For Tk, this means doing away with wish, and having tclsh as the
sole remaining shell, and [package require Tk] as the means to
access the Tk commands.
Sadly, the two remaining "big shells" -- tclsh and wish -- differ in
more than the packages they include. They also differ in the logic of
their main loop, their support for standard channels on Windows, and
whether their interactive command loop is event driven or not.
So, any scripts written for wish probably won't quite work in tclsh +
[package require Tk] unless [package require Tk] has the side effects
proposed by Jan.
Of course, scripts written for wish likely don't have
[package require Tk] in them anyway since Tk doesn't have to be loaded
into wish.
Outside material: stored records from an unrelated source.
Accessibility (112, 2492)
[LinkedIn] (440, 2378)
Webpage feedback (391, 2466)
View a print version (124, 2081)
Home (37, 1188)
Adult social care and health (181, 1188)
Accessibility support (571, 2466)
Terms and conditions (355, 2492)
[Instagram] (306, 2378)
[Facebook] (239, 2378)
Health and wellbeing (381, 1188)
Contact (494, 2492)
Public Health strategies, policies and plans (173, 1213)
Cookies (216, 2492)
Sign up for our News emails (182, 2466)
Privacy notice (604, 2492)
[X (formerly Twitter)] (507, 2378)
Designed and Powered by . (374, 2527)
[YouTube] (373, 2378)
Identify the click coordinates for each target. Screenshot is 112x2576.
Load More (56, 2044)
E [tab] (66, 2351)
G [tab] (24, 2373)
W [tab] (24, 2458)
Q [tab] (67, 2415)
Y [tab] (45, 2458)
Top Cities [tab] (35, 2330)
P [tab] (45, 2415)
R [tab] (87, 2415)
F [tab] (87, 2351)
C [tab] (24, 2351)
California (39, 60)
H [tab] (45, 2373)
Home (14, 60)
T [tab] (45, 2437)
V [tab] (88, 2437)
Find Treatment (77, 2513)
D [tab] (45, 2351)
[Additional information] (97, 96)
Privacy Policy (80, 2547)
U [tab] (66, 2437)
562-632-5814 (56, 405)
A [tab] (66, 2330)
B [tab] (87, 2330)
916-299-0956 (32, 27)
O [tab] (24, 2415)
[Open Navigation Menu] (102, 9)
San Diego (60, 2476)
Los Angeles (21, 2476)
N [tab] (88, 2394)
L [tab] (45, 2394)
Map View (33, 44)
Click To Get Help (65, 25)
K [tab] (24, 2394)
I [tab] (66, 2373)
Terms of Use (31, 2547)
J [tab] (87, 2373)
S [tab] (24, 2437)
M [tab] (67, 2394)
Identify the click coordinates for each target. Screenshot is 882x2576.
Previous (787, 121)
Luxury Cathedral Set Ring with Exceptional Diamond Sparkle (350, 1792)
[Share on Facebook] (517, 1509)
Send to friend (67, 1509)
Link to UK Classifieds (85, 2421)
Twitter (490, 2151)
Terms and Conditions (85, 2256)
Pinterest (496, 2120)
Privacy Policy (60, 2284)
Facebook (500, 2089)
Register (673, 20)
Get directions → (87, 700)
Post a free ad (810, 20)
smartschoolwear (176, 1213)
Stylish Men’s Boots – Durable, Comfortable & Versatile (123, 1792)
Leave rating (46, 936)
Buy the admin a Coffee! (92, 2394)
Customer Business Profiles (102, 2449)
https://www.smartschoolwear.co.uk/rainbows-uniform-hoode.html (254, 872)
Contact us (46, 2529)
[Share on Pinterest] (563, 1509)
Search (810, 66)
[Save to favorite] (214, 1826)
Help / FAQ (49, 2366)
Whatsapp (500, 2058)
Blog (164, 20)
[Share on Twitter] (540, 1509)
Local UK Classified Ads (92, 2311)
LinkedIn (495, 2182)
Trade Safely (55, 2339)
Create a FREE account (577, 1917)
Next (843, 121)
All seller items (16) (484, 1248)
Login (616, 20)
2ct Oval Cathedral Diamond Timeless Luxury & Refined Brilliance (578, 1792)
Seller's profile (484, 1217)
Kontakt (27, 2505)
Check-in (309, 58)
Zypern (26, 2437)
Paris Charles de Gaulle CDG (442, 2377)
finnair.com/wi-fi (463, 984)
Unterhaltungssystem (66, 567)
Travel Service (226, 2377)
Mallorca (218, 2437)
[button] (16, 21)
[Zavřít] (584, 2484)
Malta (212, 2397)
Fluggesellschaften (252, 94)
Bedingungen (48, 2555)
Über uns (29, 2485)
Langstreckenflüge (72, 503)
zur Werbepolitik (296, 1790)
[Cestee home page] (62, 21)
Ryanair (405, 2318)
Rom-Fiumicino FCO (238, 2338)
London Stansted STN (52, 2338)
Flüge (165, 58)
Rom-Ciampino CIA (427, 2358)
Since script writers have to add that to their scripts
anyway to join the new "one shell" world, how much more would be
reasonable to ask of them? Adding an explicit [tkwait window .]
at the end of their scripts doesn't seem to be popular.
Perhaps the "side-effect" portion of [package require Tk] proposed by
Jan could be provided by another extension named "wish"? Then those
with wish scripts would have to add both [package require Tk] and
[package require wish] to their scripts to be compatible with the new
"one shell" world. Those of us who want the Tk commands but not the
wish-style main loop and channel handling could [package require Tk]
alone.
#----------------------------------------------------------------------#
Regarding some issues that Jan brought up in favor of an implicit
event loop started by the initialization of the Tk package...
Jan Nijtmans <Jan.Ni...@wxs.nl> wrote:
> - This code hangs forever if the window is closed manually.
> Nothing is visible, but the process still runs in the background.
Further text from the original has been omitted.